Alan Storkey, in his very interesting book, Jesus and Politics: Confronting the Powers, reads Jesus’ temptation through a political lens. It’s a fascinating study and a very interesting take on the historical Jesus.
The following passage regarding Matthew’s account of Jesus’ temptation helpfully exposes why Christians ought to be wary of the seductions of earthly political power.
The third temptation is even more centrally political. “The devil took him to a very high mountain and showed him all the kingdoms of the world and their splendor. ‘All this will I give you,’ he said, ‘if you will bow down and worship me’” (Matt. 4:8-9). This is . . . the ultimate political temptation of world rule. . .

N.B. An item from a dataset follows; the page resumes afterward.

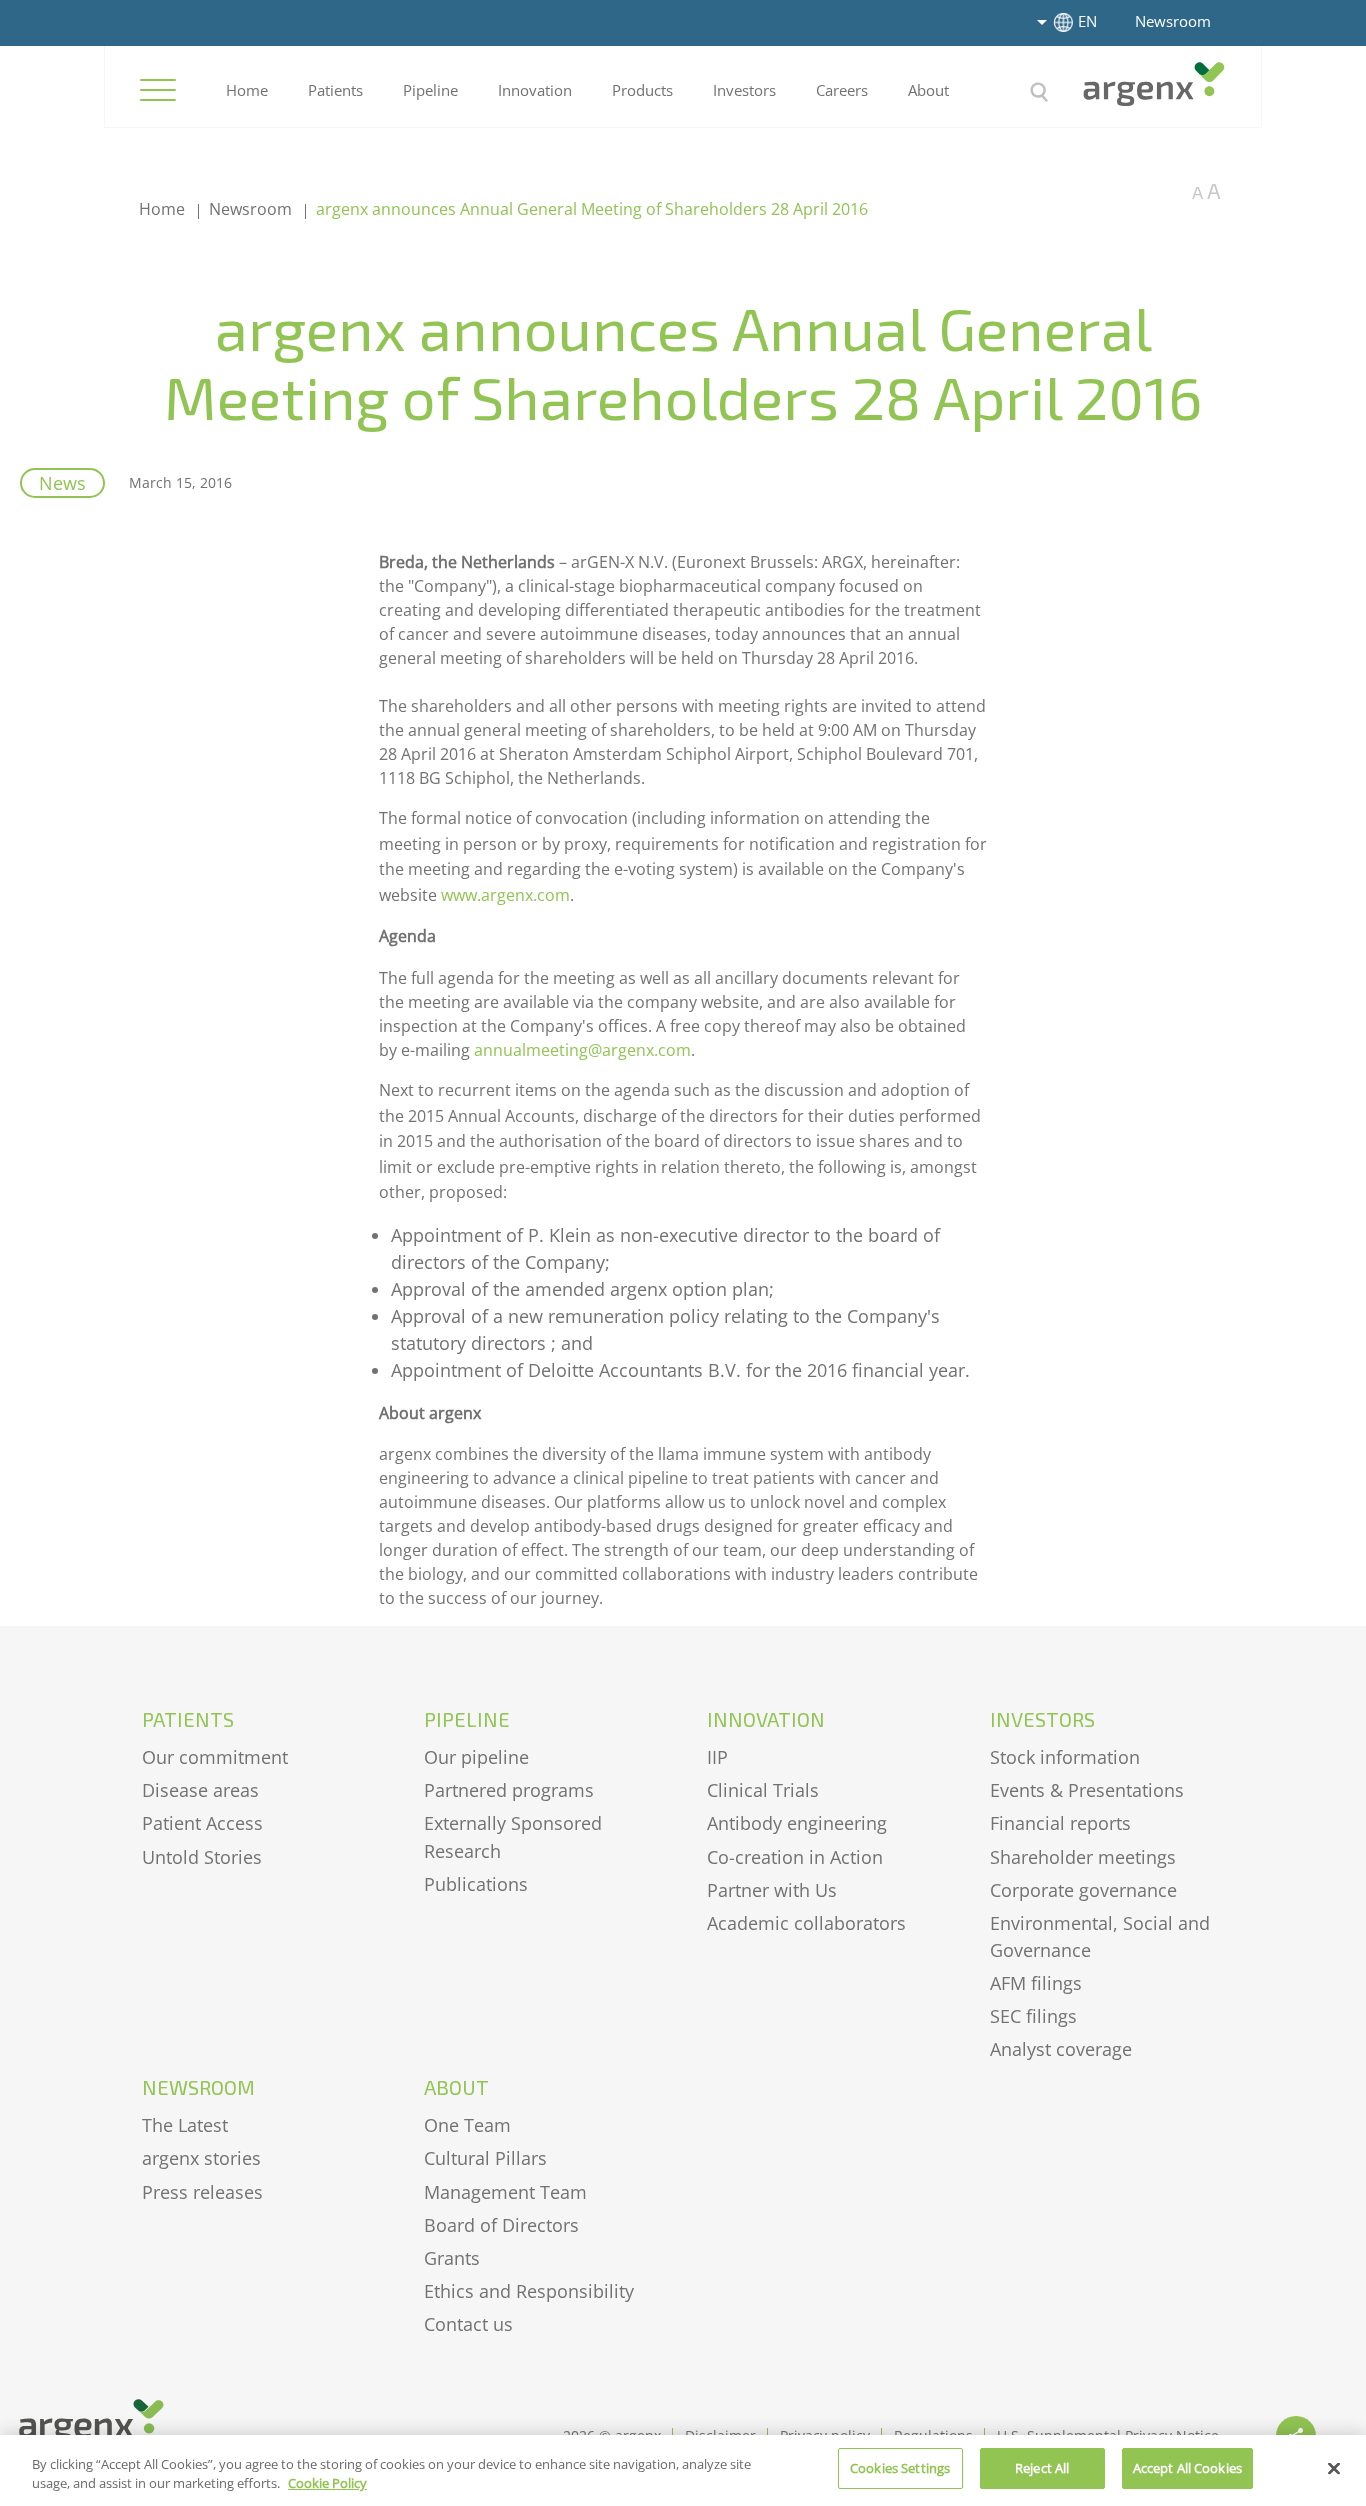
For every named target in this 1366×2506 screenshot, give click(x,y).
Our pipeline (476, 1757)
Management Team (505, 2192)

The temptation requires a total ambition of the kind only present with Alexander the great, the Caesars, and a few others. It also requires the kind of arrogance that believes, “I am good for the world. If I ruled the world . . .” Among candidates for benevolent dictatorship, Jesus would of course, rank top. But his response to the devil shows that all of this is misconception. Jesus insists: “Worship the Lord God, and serve him only” (4:10; Deut. 6:13). This is the crucial political lesson. Many politicians assume that their getting to power is the answer: then they can do good. Jesus understands that getting to power is not the answer; instead, unqualified submission to God is required to do anything good. The beginning, middle, and end of politics is obedience to God.
Moreover, what the devil offers is worldly power – control plus splendor – the kind of flaunted dominion present within the Egyptian, Macedonian, and Roman empires. The premise is that power is possessed, in this case handed over by the devil to Jesus, if he agrees. Along with the possession of power goes self-glorification and splendor – palaces, rich clothes, servants and slaves, gold, hanging gardens, and women. This is the idiom of possessing power and its rewards, found throughout history from Babylon to Peking. Jesus rejects it all in favor of the unconditional worship and service of God. This is not an apolitical principle, but one that changes the inner meaning of political rule. Since the time of Moses the servant of God, a service rather than the possession of power has been an alternative way of approaching office. Because of our Christian heritage, this perspective has become stronger in democratic politics. The fulcrum on which the whole change of conception turns is found here in this temptation. Jesus turns his back on the possession of worldly power and unreservedly toward the service of God. Of course, the “possession” of such power is a chimera, our vain self-construction, but it persists in much political activity and philosophy, East and West (pp. 77-78).